1: A Light-weight 3D Reconstruction System
3D models allow us to explore
all dimensions of the objects, e.g. monuments, sites, even the whole city regions.
Over the last decade, a significant number of 3D related approaches and applications,
such as 3D printing, 3D films, 3D archive and so on, have become popular research
topics. Furthermore, to meet the 3D industry's requirements on high accuracy and
flexibility, 3D reconstruction approaches that can be performed anywhere and anytime
are in high demand. To achieve this goal, two main challenges need to be overcome,
the acquisition of acceptable input data and the computational complexity of the
reconstruction procedure. Many researches are devoted to developing the technique
of laser scanner calibration. However, the cost of a 3D laser scanner restricts
its usage to general since it is not affordable to most people. In addition, due
to the size of it, this device cannot be considered as a part of a mobile-based
application. In this lecture, we will present a light-weight 3D object reconstruction
approach. It aims to fulfill the increasing demand for fast and reliable 3D reconstruction
in a mobile environment. Thereby, people can directly use their own portable device
to reconstruct the desired objects into 3D models.
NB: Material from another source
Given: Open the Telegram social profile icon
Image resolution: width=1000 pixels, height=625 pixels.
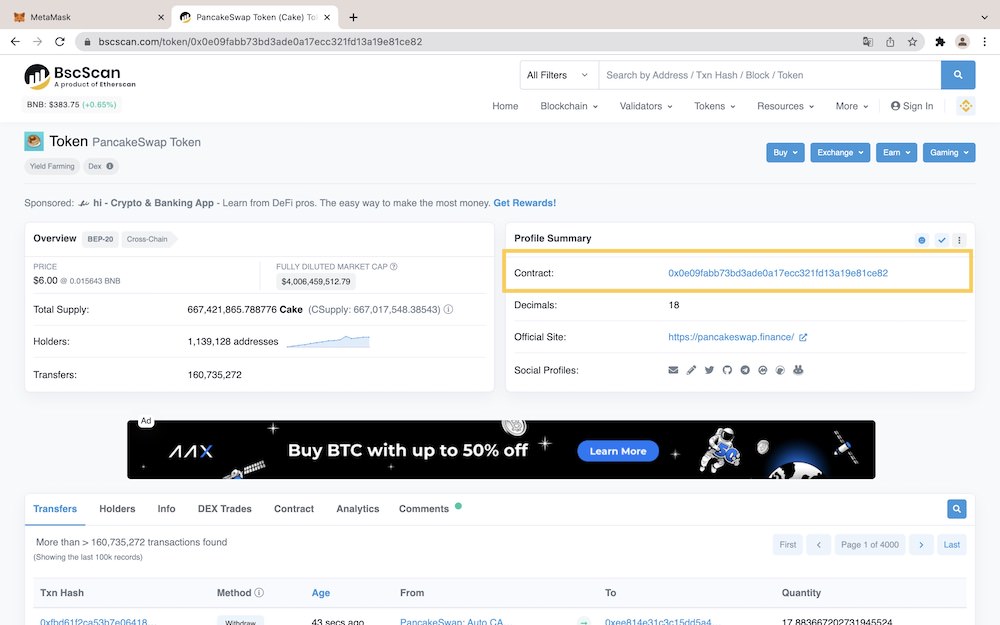Looking at the screenshot, I should [x=745, y=370].
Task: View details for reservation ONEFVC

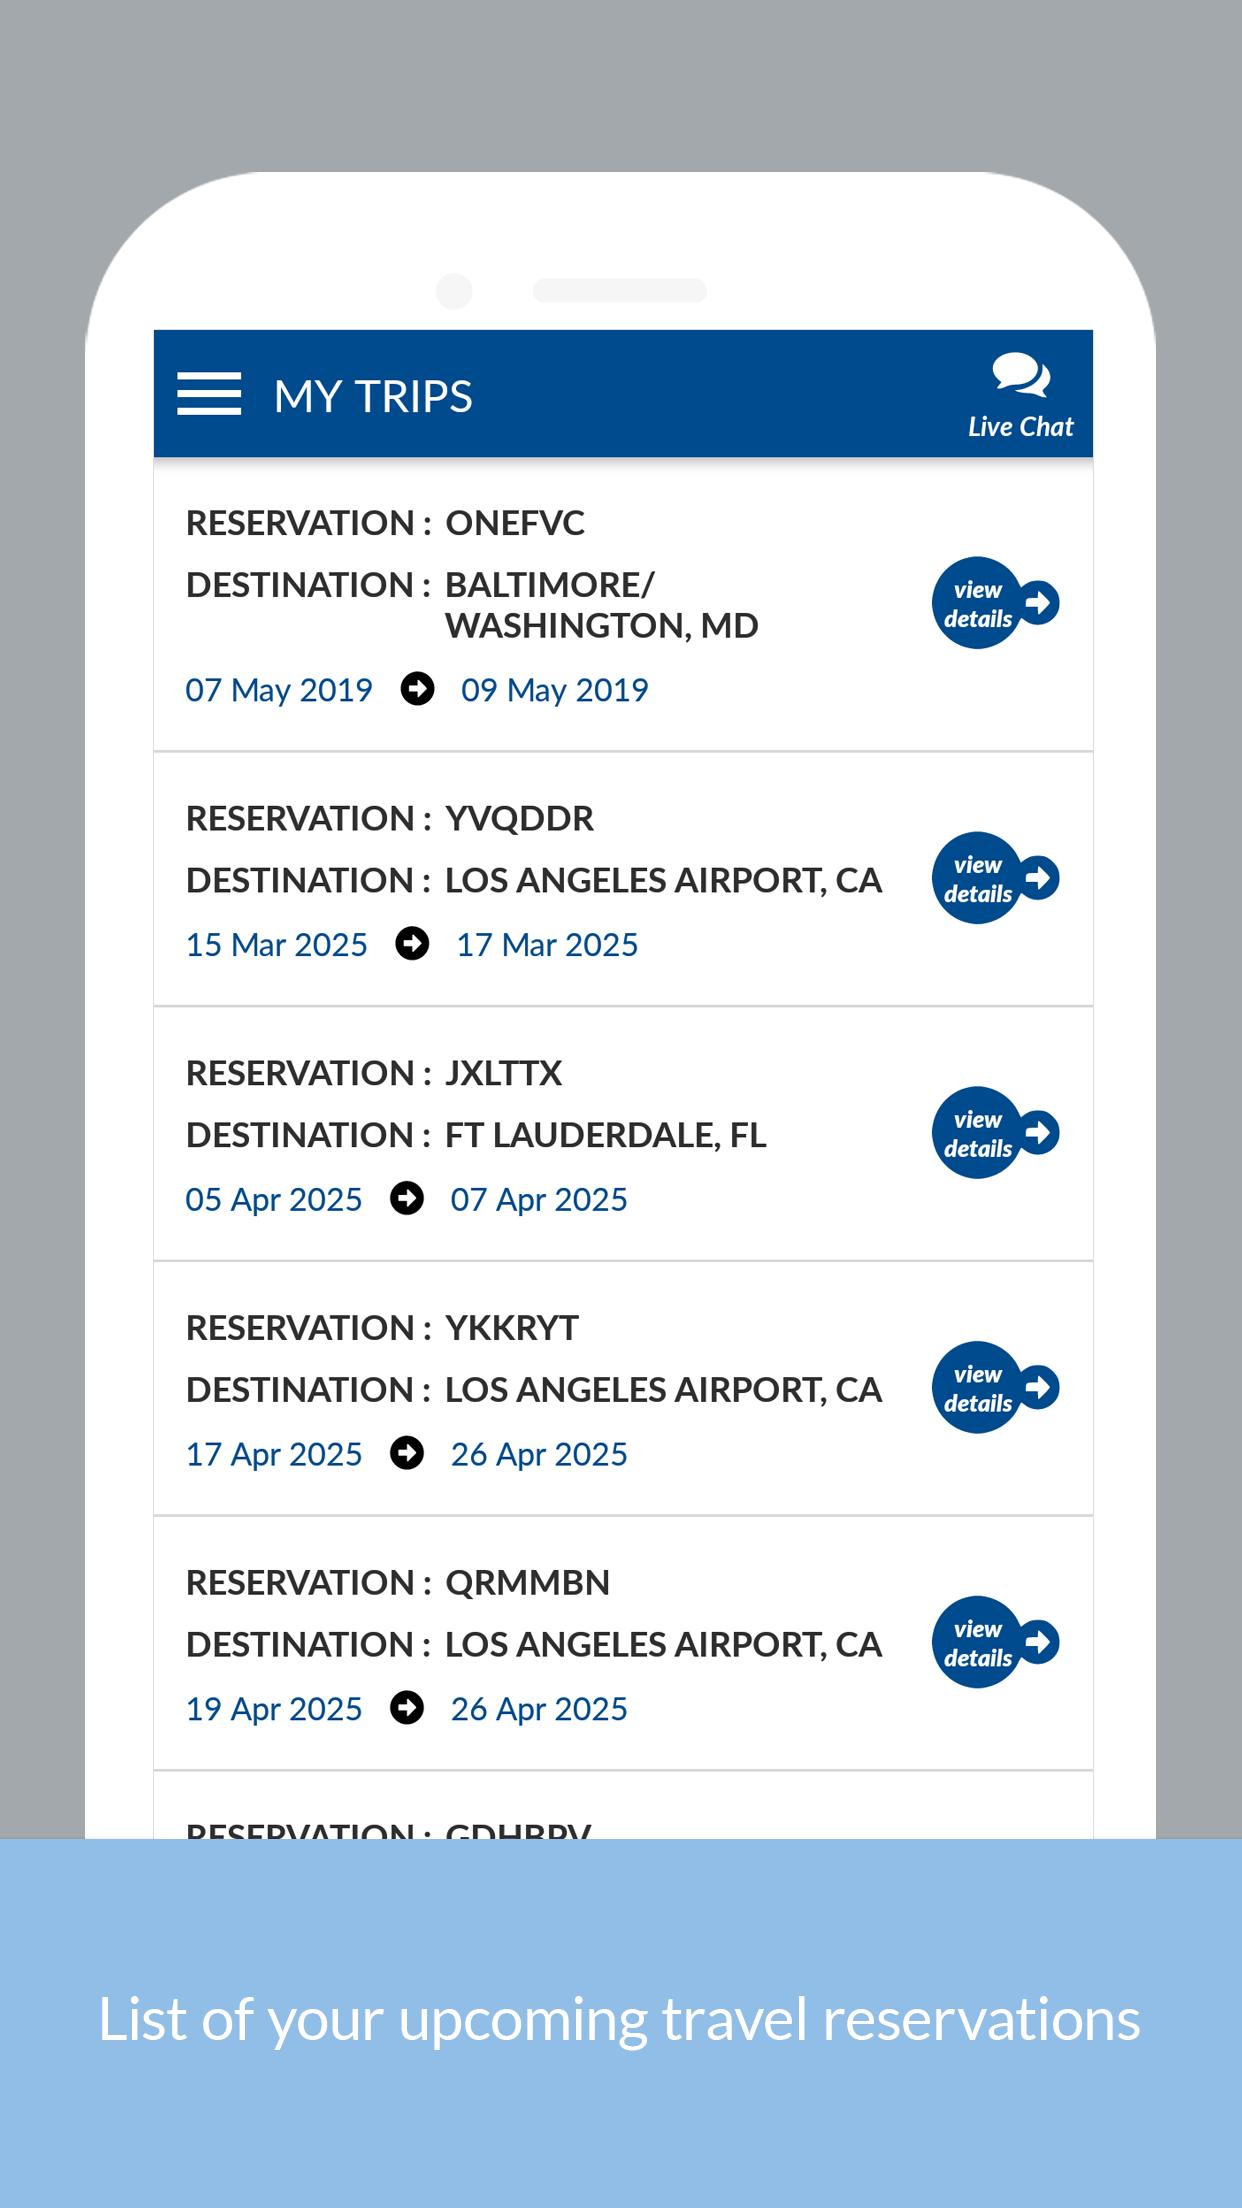Action: click(995, 603)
2: New Intra Coding Schemes for High Efficiency Video Coding
coding is a procedure that compresses digital video data to reduce the required
bandwidth when transmitting a video. The goal of video coding is to compress a
large amount of data efficiently for the transmission of data over the Internet
while keeping acceptable visual quality of the reconstructed video. Intra coding
has an important role in video coding because it prevents error propagation and
maintains better visual quality; in addition, it requires much less computations
than inter coding because no motion estimation computations are required. However,
the current intra coding methods for HEVC standard is still inefficient, so a
new intra coding scheme is required for further improvement of coding efficiency.
For these reasons, two new directions including pattern matching and predictive
texture synthesis are used to enhance the intra coding efficiency, and to achieve
a better coding performance than HEVC intra prediction.
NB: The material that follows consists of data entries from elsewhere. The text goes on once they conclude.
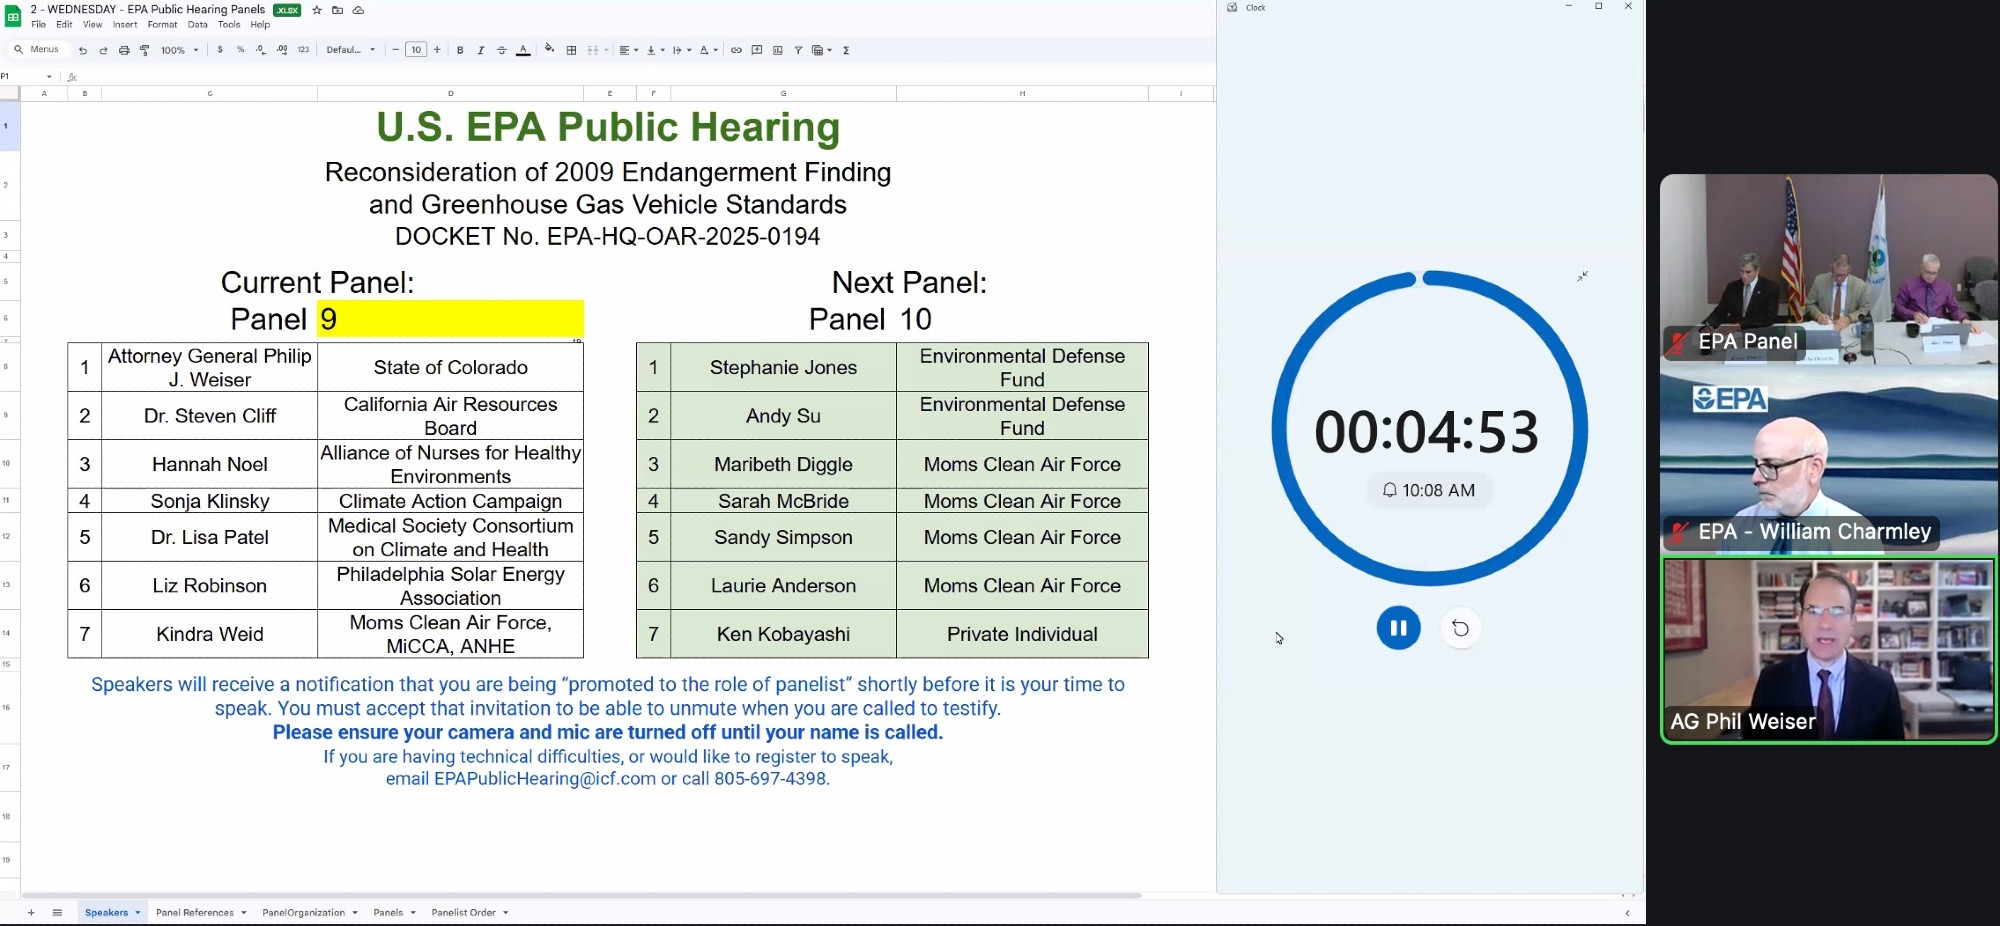Open the borders tool
This screenshot has width=2000, height=926.
point(571,50)
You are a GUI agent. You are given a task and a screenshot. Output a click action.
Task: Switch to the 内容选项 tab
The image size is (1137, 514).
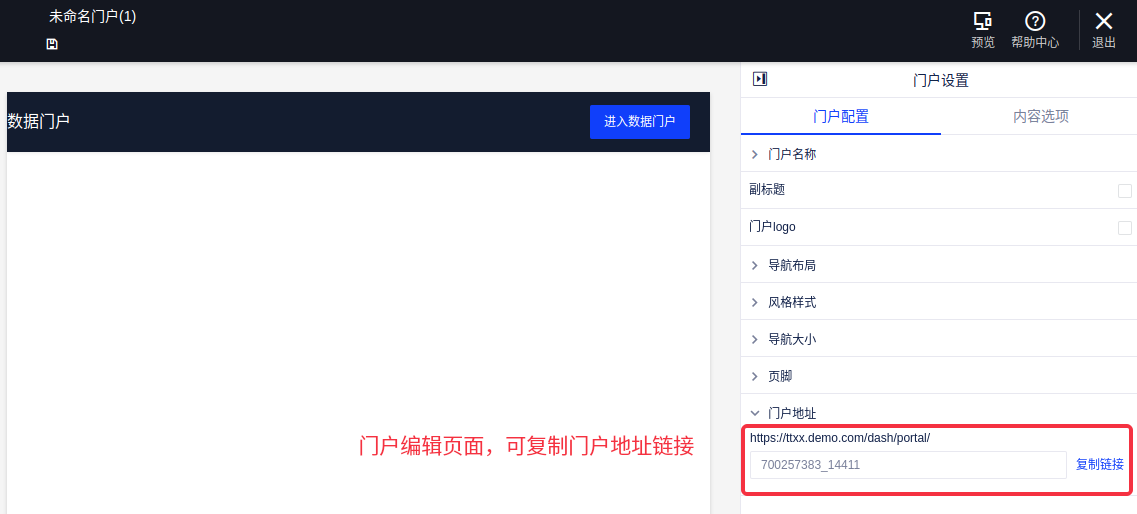pyautogui.click(x=1041, y=116)
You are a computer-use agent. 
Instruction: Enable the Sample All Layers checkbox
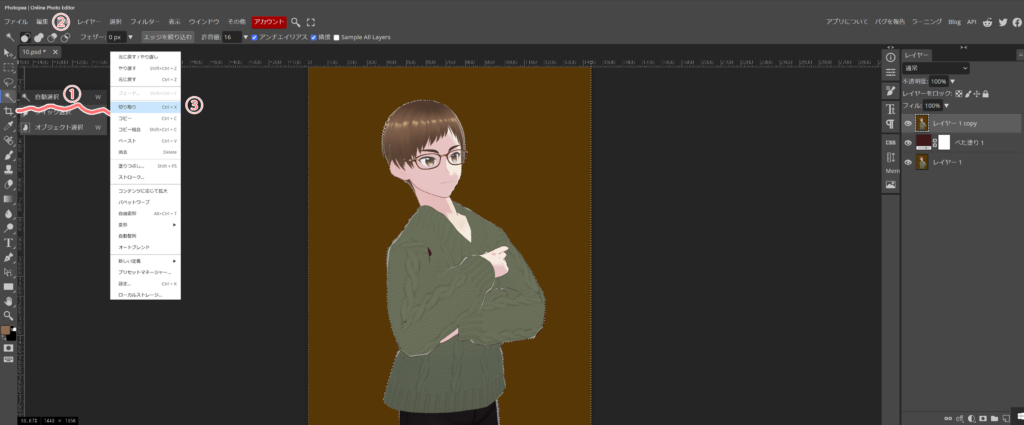336,37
Jiangtao Wen, Tsinghua University, China
Jiangtao (Gene) Wen received the BS, MS and Ph.D. degrees with honors from
Tsinghua University, Beijing, China, in 1992, 1994 and 1996 respectively, all
in Electrical Engineering.
From 1996 to 1998, he was a Staff Research Fellow
at UCLA, where he conducted research on multimedia coding and communications.
Many of his inventions were later adopted by international standards such as H.263,
MPEG and H.264. After UCLA, he served as the Principal Scientist of PacketVideo
Corp. (NASDAQ: WAVE/DCM), the CTO of Morphbius Technology Inc., the Director of
Video Codec Technologies of Mobilygen Corp (NASDAQ: MXIM), the Senior Director
of Technology of Ortiva Wireless (NASDAQ: ALLT) and consulted for Stretch Inc.,
Ocarina Networks (NASDAQ: DELL) and QuickFire Networks (NASDAQ: FB). Since 2009,
Dr. Wen has held a Professorship at the Department of Computer Science and Technology
of Tsinghua University. He was a Visiting Professor at Princeton University in
2010 and 2011.
Dr. Wen's research focuses on multimedia communication over
challenging networks and computational photography. He has authored many widely
referenced papers in related fields. Products deploying technologies that Dr.
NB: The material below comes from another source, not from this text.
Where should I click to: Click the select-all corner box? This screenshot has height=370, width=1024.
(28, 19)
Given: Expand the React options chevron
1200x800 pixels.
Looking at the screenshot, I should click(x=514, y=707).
Wen developed are currently widely used worldwide. Dr. Wen holds over 40 patents
with numerous others pending. Dr. Wen is an Associate Editor for IEEE Transactions
Circuits and Systems for Video Technologies (CSVT). He is a recipient of the 2010
IEEE Trans. CSVT Best Paper Award.
Dr. Wen was elected a Fellow of the IEEE
in 2011. He is the Director of the Research Institute of the Internet of Things
of Tsinghua University, and a Co-Director of the Ministry of Education Tsinghua-Microsoft
Joint Lab of Multimedia and Networking.
Besides teaching and conducting research,
Dr. Wen also invests in high technology companies as an angel investor.